I do not know the difference between the two logs "simple" and "with --check and --bench".
Just to clarify: the flag --check
performs correctness check and it is expected to be slow for large datasets (and you see that no error was produced, so the built index is correct); the flag --bench
gives you some performance numbers for random queries.
The filtered version already contains 18.5 B kmers! :) That's already very large. The unfiltered version contains 43 B kmers. I do not think anyone successfully indexes such a quantity but I think you can with SSHash (see third below).
You see that essentially all the construction time is due to the skew index, which builds several MPHFs. My guess is that you're using a too small m: with so many kmers, you should be using m=20, 21, or 22. See my examples in the README, here https://github.com/jermp/sshash#large-scale-benchmark.
Let me know what you think.
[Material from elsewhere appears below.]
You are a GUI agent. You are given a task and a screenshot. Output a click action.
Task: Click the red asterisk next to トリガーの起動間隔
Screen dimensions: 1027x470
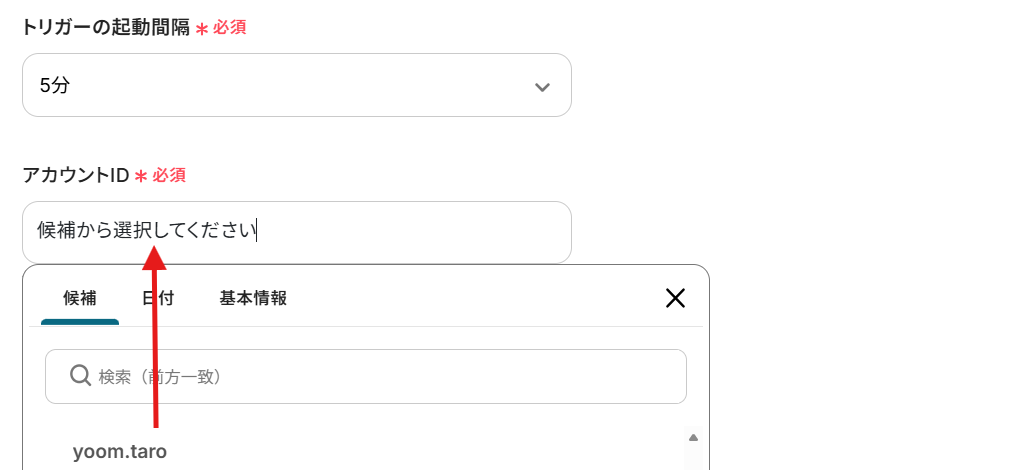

Best, -Giulio
the files are 128GB and 81GB so i can't really share them the filtered version with --check and --bench was running since 2 week, the others one since 1 week, and simple its was just to see if it actually finished or if it was the check and bench that was taking time. i'm not working on this projet because of my end of contract but i'm gonna forward this issue to the person that going to work on the project
hello,
i have this error :
terminate called after throwing an instance of 'std::runtime_error' what(): Using 64-bit hash codes with more than 2^30 keys can be dangerous due to collisions: use 128-bit hash codes instead.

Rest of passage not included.